The difference between a common index and a unique index is that the field contents of a common index can be repeated while the field contents of a unique index cannot be repeated.
First, the query process
Select id from test where k=10; Firstly, leaf nodes will be searched by layer through the root of B+ tree. After finding the corresponding data page, binary search and positioning records will be conducted within the page.
- For a normal index, after finding the first record that meets the criteria (id,10), the search continues until the first record that does not meet the criteria k=10 is found.
- For unique indexes, the result is returned directly after the first qualifying record (ID,10) is found;
A unique index defines uniqueness, where there is only one record that meets the condition, whereas a common index may have multiple records
What is the difference in performance between the two cases?
As we know, data in InnoDB is read and written on a data page basis. That is to say, when a record with K=10 is found, the data page containing the record is already in memory and is read sequentially. The performance of reading one record and reading multiple records is not much different. Of course, if you happen to read the next record on the next data page, it will take a little longer, but this is a low probability event.

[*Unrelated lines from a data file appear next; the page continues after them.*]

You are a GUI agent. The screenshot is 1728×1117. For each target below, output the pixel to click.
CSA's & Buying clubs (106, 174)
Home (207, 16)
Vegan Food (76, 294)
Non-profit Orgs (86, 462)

In summary, plain indexes and unique indexes are about as efficient for the query process.
Second, the update process
1. change buffer
When a data page needs to be updated, there are two situations:
- Data page in memory: Updated directly, the data page is marked dirty.
- When the data page is not in the memory, the update operation is cached in the change buffer. When the data page needs to be read next time, the data page is loaded into the memory, and the update operation in the change buffer is applied to the data page to ensure the consistency of data.
The change buffer is persistent data that is written to disk
2, the merge
The process of applying the operations in the Change Buffer to the original data page is called merge. Merge is triggered when the data page is read, the system background is merged periodically, or the database is shut down.
Obviously, caching update statements in change buffer has two advantages: 1. Reducing disk I/O times and improving statement execution speed; 2. 2, reduce data page read memory, improve memory utilization;
3. Application scenarios
Of course, using Change Buffer will not improve performance in every situation.
Unique index or plain index?
For unique indexes, data pages need to be loaded into memory for each update to determine whether the uniqueness constraint is violated. However, for data pages already in memory, random read and write is no longer important, so there is no need to use change buffer cache update operation.
For ordinary indexes, because the data page does not need to determine unique constraints in memory, update operations can be cached, reducing the number of random I/OS to disk.
Is plain index ok?
If the business scenario is one that needs to be read immediately after being written, is change Buffer still advantageous?
The merge process is triggered immediately after the change Buffer is written. In this case, the number of random DISK I/OS does not decrease and even increases the maintenance cost of The Change Buffer.
In other words, change Buffer is suitable for scenarios with more writes and less reads, so that more update operations can be cached before the next merge, which is more profitable. Common examples of this business model are billing, logging, and other systems.
Change buffer and redo log
Redo log is the core of WAL, which improves performance by reducing the amount of I/O consumed by random writes to disk. The change buffer reduces the I/O consumption of random reads to disk.